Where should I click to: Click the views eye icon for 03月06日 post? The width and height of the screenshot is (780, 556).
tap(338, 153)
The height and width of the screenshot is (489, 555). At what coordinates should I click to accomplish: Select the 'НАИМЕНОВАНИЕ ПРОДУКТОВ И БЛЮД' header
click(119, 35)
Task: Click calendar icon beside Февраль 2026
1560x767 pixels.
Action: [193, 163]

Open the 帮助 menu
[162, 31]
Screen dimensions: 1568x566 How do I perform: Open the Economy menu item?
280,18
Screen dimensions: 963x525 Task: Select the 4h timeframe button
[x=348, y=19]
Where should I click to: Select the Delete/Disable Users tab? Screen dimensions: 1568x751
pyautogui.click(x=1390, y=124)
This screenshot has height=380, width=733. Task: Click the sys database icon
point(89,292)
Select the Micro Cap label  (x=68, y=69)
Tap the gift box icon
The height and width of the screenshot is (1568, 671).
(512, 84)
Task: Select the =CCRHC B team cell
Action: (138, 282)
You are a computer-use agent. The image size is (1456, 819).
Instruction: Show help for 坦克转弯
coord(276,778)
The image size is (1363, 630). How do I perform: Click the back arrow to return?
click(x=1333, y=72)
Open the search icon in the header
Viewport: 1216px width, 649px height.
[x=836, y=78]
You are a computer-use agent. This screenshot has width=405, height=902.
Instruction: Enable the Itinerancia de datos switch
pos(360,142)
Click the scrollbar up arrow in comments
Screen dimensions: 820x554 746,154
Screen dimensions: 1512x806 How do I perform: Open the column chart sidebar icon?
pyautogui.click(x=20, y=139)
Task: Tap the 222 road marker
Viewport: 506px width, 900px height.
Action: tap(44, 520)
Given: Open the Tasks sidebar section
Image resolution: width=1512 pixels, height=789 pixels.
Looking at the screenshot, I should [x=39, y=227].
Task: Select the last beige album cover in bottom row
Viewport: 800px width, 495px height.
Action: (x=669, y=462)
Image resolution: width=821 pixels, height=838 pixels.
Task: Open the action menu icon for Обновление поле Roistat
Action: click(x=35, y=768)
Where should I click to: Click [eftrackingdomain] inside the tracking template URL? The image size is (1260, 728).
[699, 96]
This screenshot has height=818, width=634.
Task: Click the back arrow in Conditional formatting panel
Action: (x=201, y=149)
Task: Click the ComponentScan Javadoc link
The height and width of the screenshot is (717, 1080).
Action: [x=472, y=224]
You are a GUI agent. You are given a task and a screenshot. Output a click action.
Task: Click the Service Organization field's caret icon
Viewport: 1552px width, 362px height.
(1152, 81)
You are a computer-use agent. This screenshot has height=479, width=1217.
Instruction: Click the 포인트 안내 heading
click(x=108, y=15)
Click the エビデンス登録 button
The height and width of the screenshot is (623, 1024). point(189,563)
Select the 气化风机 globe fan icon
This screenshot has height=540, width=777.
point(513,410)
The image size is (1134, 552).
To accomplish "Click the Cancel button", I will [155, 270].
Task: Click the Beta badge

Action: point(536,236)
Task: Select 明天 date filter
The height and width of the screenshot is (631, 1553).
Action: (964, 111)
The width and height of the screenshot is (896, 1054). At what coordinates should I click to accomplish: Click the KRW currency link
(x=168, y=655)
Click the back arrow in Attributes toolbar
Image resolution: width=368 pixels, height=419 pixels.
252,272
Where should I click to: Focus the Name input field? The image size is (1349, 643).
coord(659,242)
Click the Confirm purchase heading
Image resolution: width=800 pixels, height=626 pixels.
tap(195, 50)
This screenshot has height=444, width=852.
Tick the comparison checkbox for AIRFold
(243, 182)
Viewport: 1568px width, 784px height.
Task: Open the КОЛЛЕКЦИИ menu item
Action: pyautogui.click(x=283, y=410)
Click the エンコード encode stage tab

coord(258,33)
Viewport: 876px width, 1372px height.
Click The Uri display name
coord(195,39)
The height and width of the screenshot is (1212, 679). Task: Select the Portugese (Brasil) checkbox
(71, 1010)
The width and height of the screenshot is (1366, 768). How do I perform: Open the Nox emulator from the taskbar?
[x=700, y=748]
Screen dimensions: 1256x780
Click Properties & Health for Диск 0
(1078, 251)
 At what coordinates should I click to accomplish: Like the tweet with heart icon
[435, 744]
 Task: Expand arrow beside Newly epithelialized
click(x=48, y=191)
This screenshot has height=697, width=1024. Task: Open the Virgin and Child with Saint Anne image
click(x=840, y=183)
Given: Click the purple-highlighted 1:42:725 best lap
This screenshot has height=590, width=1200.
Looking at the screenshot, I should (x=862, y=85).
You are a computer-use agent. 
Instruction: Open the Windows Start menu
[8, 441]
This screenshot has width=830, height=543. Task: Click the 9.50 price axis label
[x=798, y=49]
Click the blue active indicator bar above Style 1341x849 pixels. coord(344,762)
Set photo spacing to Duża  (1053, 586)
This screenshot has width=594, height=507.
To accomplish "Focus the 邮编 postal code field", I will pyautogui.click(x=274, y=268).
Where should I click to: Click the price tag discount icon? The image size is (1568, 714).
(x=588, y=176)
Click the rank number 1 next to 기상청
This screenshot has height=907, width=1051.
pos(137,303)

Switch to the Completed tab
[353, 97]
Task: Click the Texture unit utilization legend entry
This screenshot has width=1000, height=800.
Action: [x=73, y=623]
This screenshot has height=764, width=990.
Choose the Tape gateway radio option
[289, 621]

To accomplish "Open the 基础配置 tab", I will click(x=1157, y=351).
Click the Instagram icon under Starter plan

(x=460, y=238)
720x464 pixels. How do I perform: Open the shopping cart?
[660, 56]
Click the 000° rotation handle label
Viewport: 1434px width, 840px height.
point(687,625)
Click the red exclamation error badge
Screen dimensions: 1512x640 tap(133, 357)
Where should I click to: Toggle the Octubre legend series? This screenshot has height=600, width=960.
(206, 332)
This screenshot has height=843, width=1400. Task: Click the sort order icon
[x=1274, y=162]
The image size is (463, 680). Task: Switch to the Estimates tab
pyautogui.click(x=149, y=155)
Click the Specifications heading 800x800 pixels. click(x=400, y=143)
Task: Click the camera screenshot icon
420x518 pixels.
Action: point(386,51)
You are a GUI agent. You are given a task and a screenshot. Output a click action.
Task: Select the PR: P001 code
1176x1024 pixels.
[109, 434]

============

* _TASK GOAL_:
Transcribe the full listing exactly, omitting nothing.

* _ANSWER SPACE_:
Where should I click to: Click the views eye icon for 03月06日 post? The width and height of the screenshot is (780, 556).
tap(338, 153)
The height and width of the screenshot is (489, 555). At what coordinates should I click to accomplish: Select the 'НАИМЕНОВАНИЕ ПРОДУКТОВ И БЛЮД' header
click(119, 35)
Task: Click calendar icon beside Февраль 2026
1560x767 pixels.
Action: [193, 163]

Open the 帮助 menu
[162, 31]
Screen dimensions: 1568x566 How do I perform: Open the Economy menu item?
280,18
Screen dimensions: 963x525 Task: Select the 4h timeframe button
[x=348, y=19]
Where should I click to: Select the Delete/Disable Users tab? Screen dimensions: 1568x751
pyautogui.click(x=1390, y=124)
This screenshot has height=380, width=733. Task: Click the sys database icon
point(89,292)
Select the Micro Cap label  (x=68, y=69)
Tap the gift box icon
The height and width of the screenshot is (1568, 671).
(512, 84)
Task: Select the =CCRHC B team cell
Action: (138, 282)
You are a computer-use agent. The image size is (1456, 819).
Instruction: Show help for 坦克转弯
coord(276,778)
The image size is (1363, 630). How do I perform: Click the back arrow to return?
click(x=1333, y=72)
Open the search icon in the header
Viewport: 1216px width, 649px height.
[x=836, y=78]
You are a computer-use agent. This screenshot has width=405, height=902.
Instruction: Enable the Itinerancia de datos switch
pos(360,142)
Click the scrollbar up arrow in comments
Screen dimensions: 820x554 746,154
Screen dimensions: 1512x806 How do I perform: Open the column chart sidebar icon?
pyautogui.click(x=20, y=139)
Task: Tap the 222 road marker
Viewport: 506px width, 900px height.
Action: tap(44, 520)
Given: Open the Tasks sidebar section
Image resolution: width=1512 pixels, height=789 pixels.
Looking at the screenshot, I should [x=39, y=227].
Task: Select the last beige album cover in bottom row
Viewport: 800px width, 495px height.
Action: (x=669, y=462)
Image resolution: width=821 pixels, height=838 pixels.
Task: Open the action menu icon for Обновление поле Roistat
Action: click(x=35, y=768)
Where should I click to: Click [eftrackingdomain] inside the tracking template URL? The image size is (1260, 728).
[699, 96]
This screenshot has height=818, width=634.
Task: Click the back arrow in Conditional formatting panel
Action: (x=201, y=149)
Task: Click the ComponentScan Javadoc link
The height and width of the screenshot is (717, 1080).
Action: [x=472, y=224]
You are a GUI agent. You are given a task and a screenshot. Output a click action.
Task: Click the Service Organization field's caret icon
Viewport: 1552px width, 362px height.
(1152, 81)
You are a computer-use agent. This screenshot has height=479, width=1217.
Instruction: Click the 포인트 안내 heading
click(x=108, y=15)
Click the エビデンス登録 button
The height and width of the screenshot is (623, 1024). point(189,563)
Select the 气化风机 globe fan icon
This screenshot has height=540, width=777.
point(513,410)
The image size is (1134, 552).
To accomplish "Click the Cancel button", I will [155, 270].
Task: Click the Beta badge

Action: point(536,236)
Task: Select 明天 date filter
The height and width of the screenshot is (631, 1553).
Action: (964, 111)
The width and height of the screenshot is (896, 1054). At what coordinates should I click to accomplish: Click the KRW currency link
(x=168, y=655)
Click the back arrow in Attributes toolbar
Image resolution: width=368 pixels, height=419 pixels.
252,272
Where should I click to: Focus the Name input field? The image size is (1349, 643).
coord(659,242)
Click the Confirm purchase heading
Image resolution: width=800 pixels, height=626 pixels.
tap(195, 50)
This screenshot has height=444, width=852.
Tick the comparison checkbox for AIRFold
(243, 182)
Viewport: 1568px width, 784px height.
Task: Open the КОЛЛЕКЦИИ menu item
Action: pyautogui.click(x=283, y=410)
Click the エンコード encode stage tab

coord(258,33)
Viewport: 876px width, 1372px height.
Click The Uri display name
coord(195,39)
The height and width of the screenshot is (1212, 679). Task: Select the Portugese (Brasil) checkbox
(71, 1010)
The width and height of the screenshot is (1366, 768). How do I perform: Open the Nox emulator from the taskbar?
[x=700, y=748]
Screen dimensions: 1256x780
Click Properties & Health for Диск 0
(1078, 251)
 At what coordinates should I click to accomplish: Like the tweet with heart icon
[435, 744]
 Task: Expand arrow beside Newly epithelialized
click(x=48, y=191)
This screenshot has height=697, width=1024. Task: Open the Virgin and Child with Saint Anne image
click(x=840, y=183)
Given: Click the purple-highlighted 1:42:725 best lap
This screenshot has height=590, width=1200.
Looking at the screenshot, I should (x=862, y=85).
You are a computer-use agent. 
Instruction: Open the Windows Start menu
[8, 441]
This screenshot has width=830, height=543. Task: Click the 9.50 price axis label
[x=798, y=49]
Click the blue active indicator bar above Style 1341x849 pixels. coord(344,762)
Set photo spacing to Duża  (1053, 586)
This screenshot has width=594, height=507.
To accomplish "Focus the 邮编 postal code field", I will pyautogui.click(x=274, y=268).
Where should I click to: Click the price tag discount icon? The image size is (1568, 714).
(x=588, y=176)
Click the rank number 1 next to 기상청
This screenshot has height=907, width=1051.
pos(137,303)

Switch to the Completed tab
[353, 97]
Task: Click the Texture unit utilization legend entry
This screenshot has width=1000, height=800.
Action: [x=73, y=623]
This screenshot has height=764, width=990.
Choose the Tape gateway radio option
[289, 621]

To accomplish "Open the 基础配置 tab", I will click(x=1157, y=351).
Click the Instagram icon under Starter plan

(x=460, y=238)
720x464 pixels. How do I perform: Open the shopping cart?
[660, 56]
Click the 000° rotation handle label
Viewport: 1434px width, 840px height.
point(687,625)
Click the red exclamation error badge
Screen dimensions: 1512x640 tap(133, 357)
Where should I click to: Toggle the Octubre legend series? This screenshot has height=600, width=960.
(206, 332)
This screenshot has height=843, width=1400. Task: Click the sort order icon
[x=1274, y=162]
The image size is (463, 680). Task: Switch to the Estimates tab
pyautogui.click(x=149, y=155)
Click the Specifications heading 800x800 pixels. click(x=400, y=143)
Task: Click the camera screenshot icon
420x518 pixels.
Action: point(386,51)
You are a GUI agent. You are given a task and a screenshot. Output a click action.
Task: Select the PR: P001 code
1176x1024 pixels.
[109, 434]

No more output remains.